De entre todas las mujeres presentes era yo la única de orígenes africanos, todas las demás tan blancas como la nieve me miraban con cierto recelo, que no fui capaz de dejar de notar por mucho que me repitiera que no era momento de los convencionalismos sociales sino del servicio a la patria.
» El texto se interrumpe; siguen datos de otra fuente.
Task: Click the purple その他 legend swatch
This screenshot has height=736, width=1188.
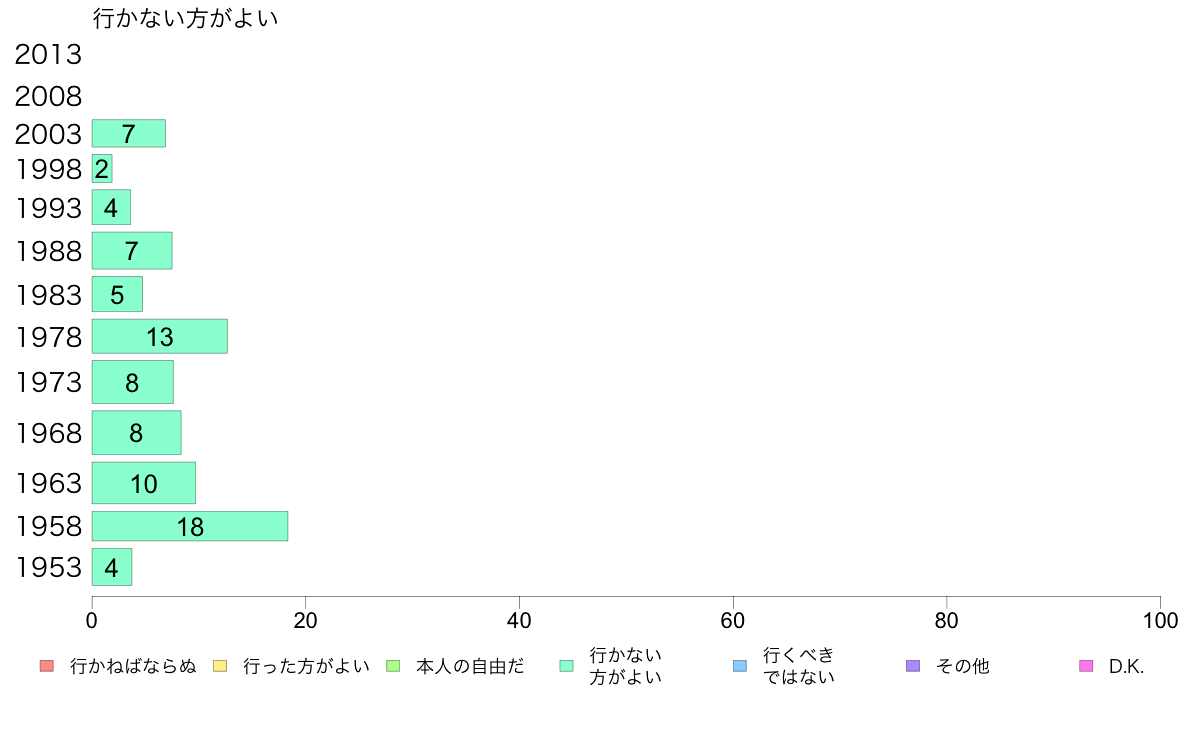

Después del ayuntamiento, durante las primeras semanas de noviembre fuimos instruidas muy mala mente sobre las mejores maneras de detener una hemorragia, vendar una herida o componer un hueso roto, las enfermeras experimentadas y profesionales se reservaron las aterradoras tareas de la amputación y el tratamiento de los desfigurados, esos poquísimos días de instrucción ya casi no puedo recordarlos, pues sobre ellos se posaron tantísimas imágenes desagradables y dramas efímeros que me resulta simplemente imposible rememorar ese apacible remanso de mujeres, en el que todas las presentes creíamos que la tarea nos permitiría conservar el uniforme blanco y las manos decentes. Nada más alejado de la realidad.
Ya bien entrado el mes de noviembre, cuando fuimos finalmente destinadas a la retaguardia, en alguno de los cientos de campos de batalla que se abrían de norte a sur en la frontera oriental de nuestra patria, las noticias que recibíamos de los refugiados que huían de la guerra y los soldados que volvían destrozados no podía ser más descorazonadoras, al parecer el avance alemán era equiparable al del mismísimo napoleón, cosechaban victoria tras victoria y nuestros hombres se veían constantemente obligados a retroceder, la primera persona con cuya sangre me manche las manos, en un intento torpísimo por salvarle la vida provenía de una batalla librada ya en territorio francés, fue alcanzado en la pierna por una bala mientras se retiraba de la ciudad de Ypres en la frontera belga, era un hombre menudito, que apenas parecía haber alcanzado la mayoría de edad, fue traído por algunos de sus compañeros que presentaban también heridas menores.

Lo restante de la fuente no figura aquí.